If the 13 colonies were founded by the British, where in the world did the Southern accent come from? Or, for that matter, other dictinct east coast accents? I can see some being the result of the melting pot, but the Southern accent is a long-lived tradition!
The accents must have been pretty well entrenched by the time of the American Revolution. Massachusetts soldier Joseph Plumb Martin made this observation:
The Differences Between Colonists
They put me in this regiment, half New Englanders and half Pennsylvanians. Folks as different as night and day. Myself, I’d rather be fighting with a tribe of Indians than with these Southerners. I mean they’re foreigners, can’t hardly speak English. They don’t like me either. They call me that ‘damn Yankee.’ That’s about the nicest thing they say.
You might as well ask where the mid-west accent, or Texas accent, or Maine accent, or Minnesota accent comes from. It’s not like there is a universal accent and the South are the odd man out. We all have accents, even you.
I’m a native of Georgia. Most of my ancestor’s names are of Scottish origin (although my last name is probably English). My guess is that most of the white settlers who came south had Scots ancestry with varying dashes of English, Irish, & German.
The north probably had a higher concentration of English with stronger influences from Dutch & German.
That’s my wild-ass guess.
Right, but in this quote, “the southerners” he’s talking about are Pennsylvanians, and he says they’re mostly foreigners. Here’s the actual quote:
A quick wiki check shows that a lot of Pennsylvania colonists were of Scots-Irish background.
I have no accent! …Just everyone else does!
Variations of this question come up pretty often here and lead to some interesting threads. “Did George Washington Speak with a Southern Accent” was one of the first but there are many others. The Southern accent has been around for a very long time and very old recordings of people who were very old when they were made suggest that the basic accent was similar to the current one in some places since before the Civil War and probably well before that.
The book that would answer this beautifully is the magnum opus, “The Atlas of North American English” by W. Labov, S. Ash and C. Boberg. Let me see if I can get online access to it, or whether his other presentations have the relevant information… but if you have online access to a university library system you will probably be able to look for yourself.
Define “north.” Pennsylvania and NY had a lot of germans during the colonial era, but farther north in New England there weren’t many germans nor dutch to speak of. Instead the north east had (and still has) a large precentage of English and Irish folks, plus a fair number of people of Scottish and French-Canadian decent too.
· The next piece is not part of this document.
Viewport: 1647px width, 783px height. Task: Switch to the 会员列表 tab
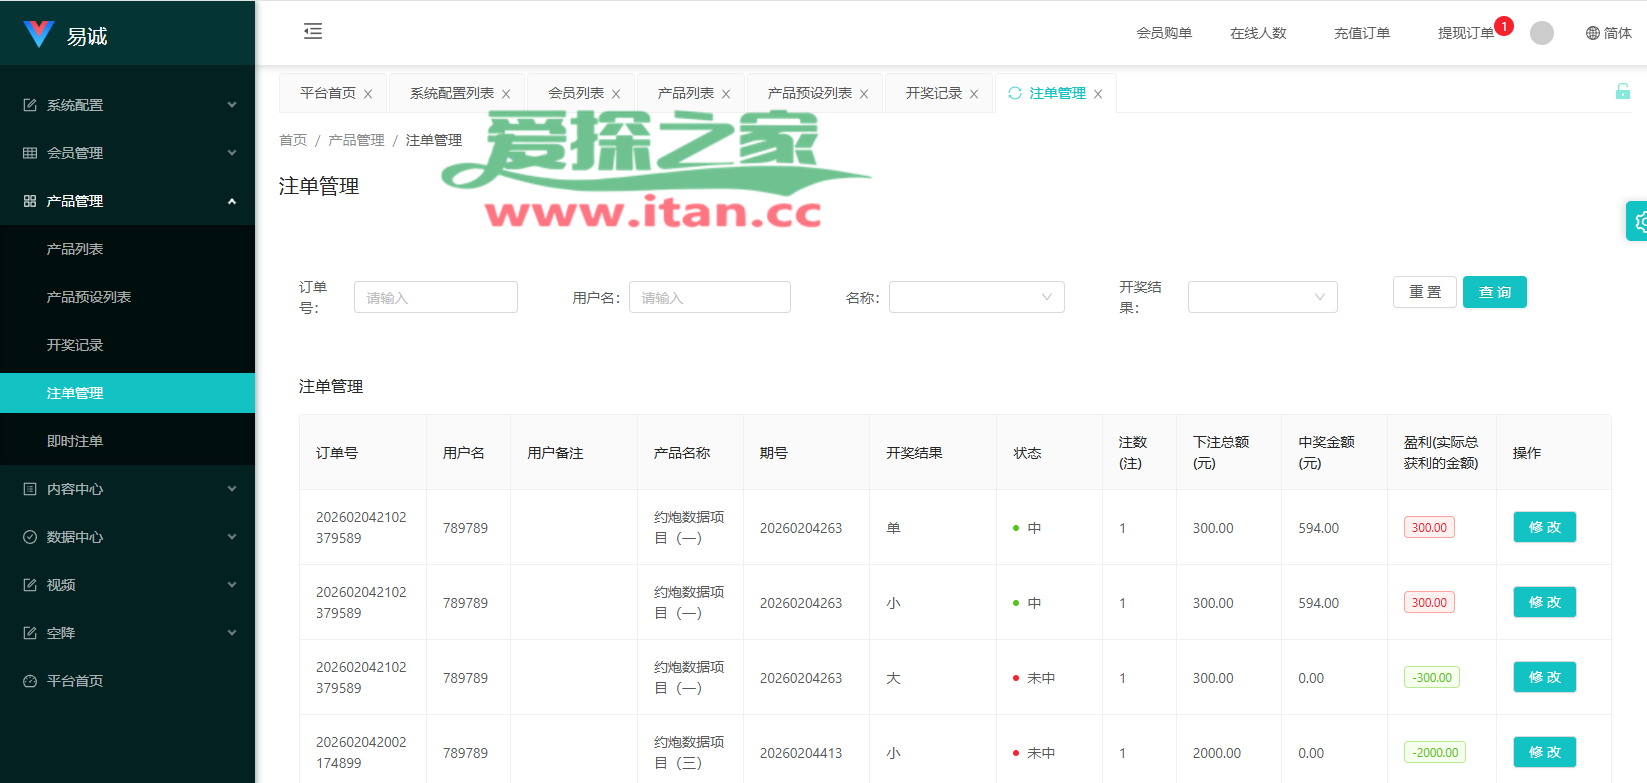(x=575, y=93)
I couldn’t get access to many of the papers and books that would have been useful, but here is a discussion of the data point that I did find.
First, language change is a continual process, and what we think of as an “accent” (or dialect) is the accumulation of many changes which took place over some period of time. If you want to trace an accent, the first place to start is to look at individual linguistic features which set that dialect apart from others.
One important dialect feature of Southern English is the Southern Shift, a sound change in most of the vowels changed their place of pronunciation-- sort of a vowel version of “musical chairs.” You can see a chart here,, though I am afraid that it is hard to understand if you don’t have a background in linguistics.
The first step in the Southern Shift was the monophthongization of /ay/ (think about the change from “Hi!” to “Haaaa!”). Guy Bailey (1997) apparently looked at data from recordings made in Texas, and found that monophthongized /ay/ was absent before 1875, variable between 1875 and 1945, and consistently present after 1945. This would imply that the Southern Shift, at least in Texas, took place long after the state had been settled by English speakers, even after the Civil War.
So then, your answer for where the Southern accent came from, for at least one of the major phonological changes, seems to be that it was a language change that took place once the South had been settled. In fact, various stages in the Southern Shift are still language changes in progress in certain areas.
Admittedly it would be important to see data from other parts of the South and look at other dialectal features, but this is the best I can come up with at the moment.
Southern American English is no further or no closer to the various dialects spoken by the British settlers in the 16th through 18th century than the various other current American dialects. For that matter, it’s no further or closer to the dialects of those settlers than modern British dialects are. You need to get out of your head the idea that there are dialects that don’t change over time. Languages are always changing. Dialects are always changing. There are no people today speaking a dialect that is the same as one spoken hundreds of years ago. That’s just how language works. There’s no need for an external influence for a language or a dialect to change. There’s no more reason to explain the fact that Southern American dialects are different from others than there is to explain that other American or Canadian or British or Australian, etc. accents are different from others.